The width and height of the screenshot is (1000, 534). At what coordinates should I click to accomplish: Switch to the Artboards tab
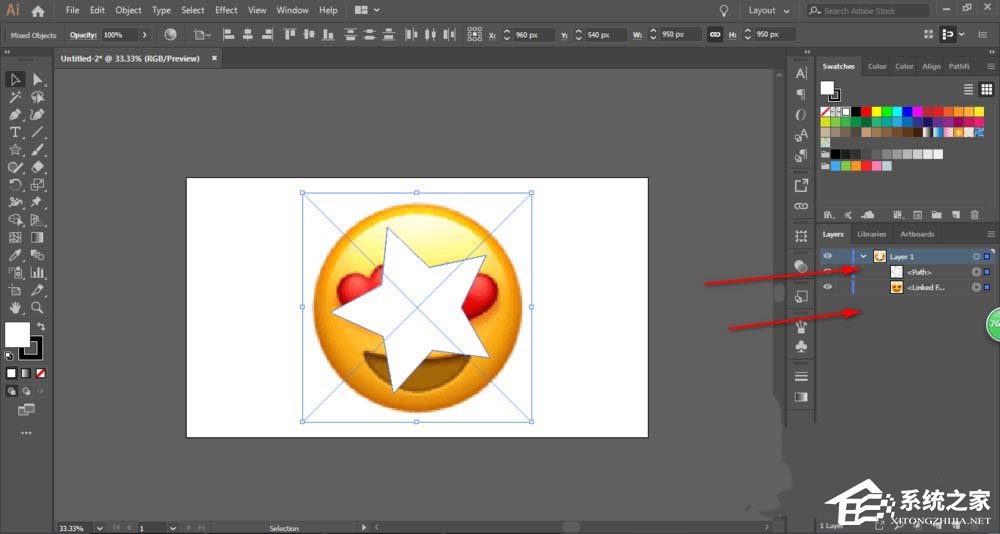916,234
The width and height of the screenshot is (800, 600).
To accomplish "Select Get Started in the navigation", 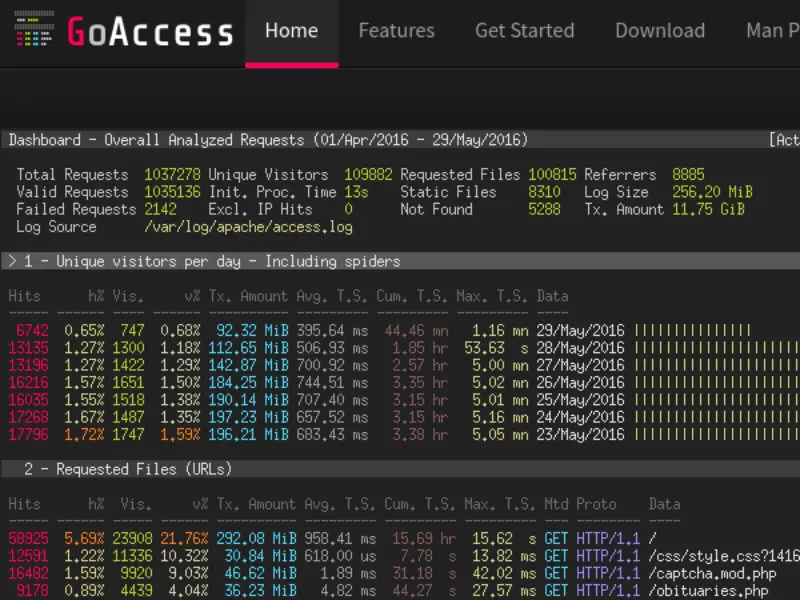I will point(524,31).
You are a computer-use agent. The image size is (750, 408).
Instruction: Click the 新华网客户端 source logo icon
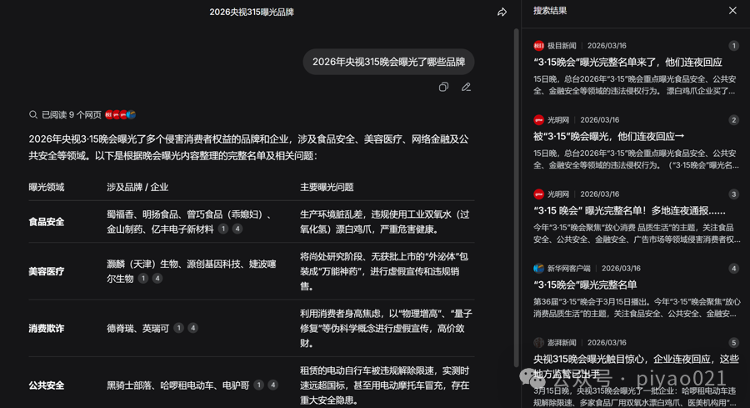(539, 268)
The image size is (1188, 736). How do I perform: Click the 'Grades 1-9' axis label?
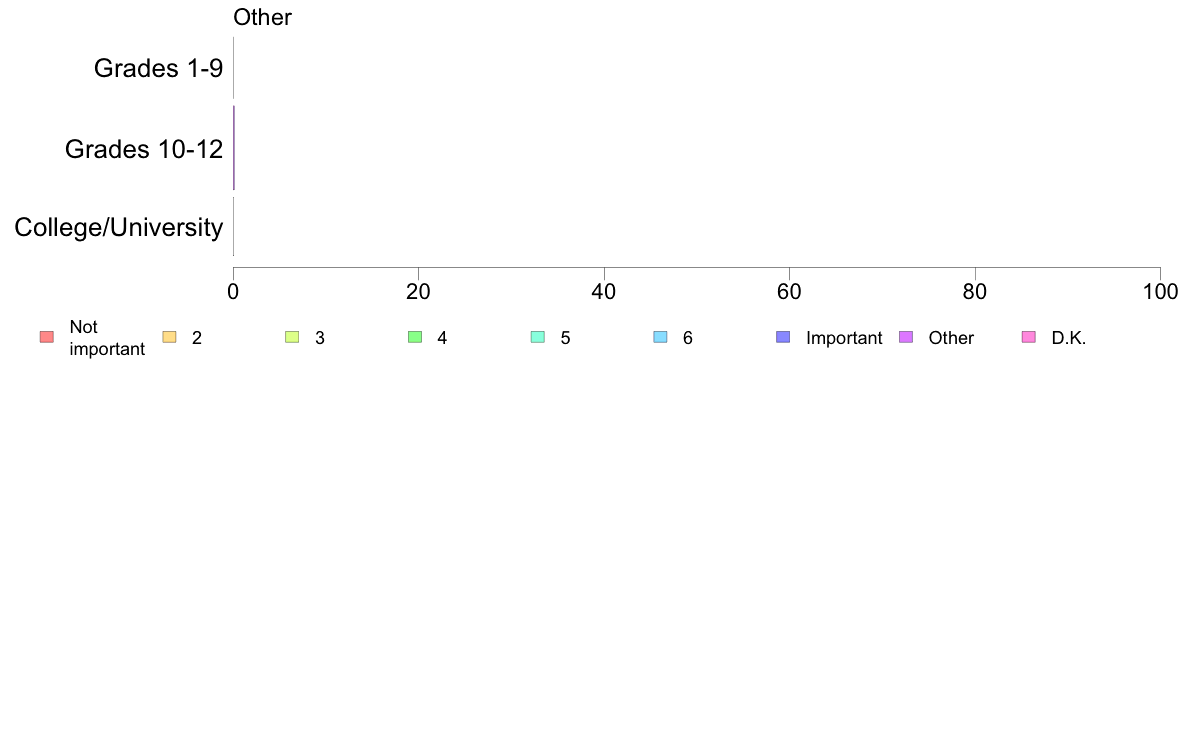(x=158, y=68)
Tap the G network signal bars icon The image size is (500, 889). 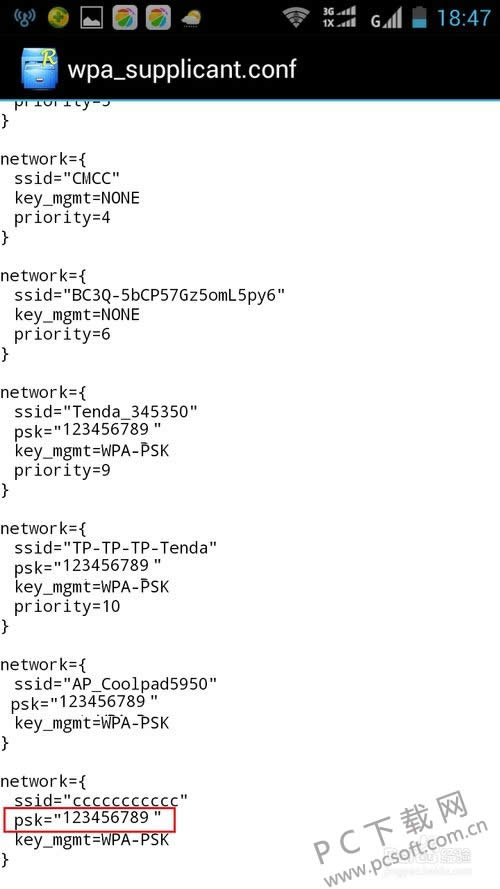tap(385, 19)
□ □ □
* **What is needed**
The lines running from the beginning of the listing above through the line that holds "The width and height of the screenshot is (800, 600)." are to be duplicated exactly, both ends kept, pictures omitted.

* **Task response**
The width and height of the screenshot is (1000, 534). At what coordinates should I click to accomplish: Switch to the Artboards tab
916,234
The width and height of the screenshot is (800, 600).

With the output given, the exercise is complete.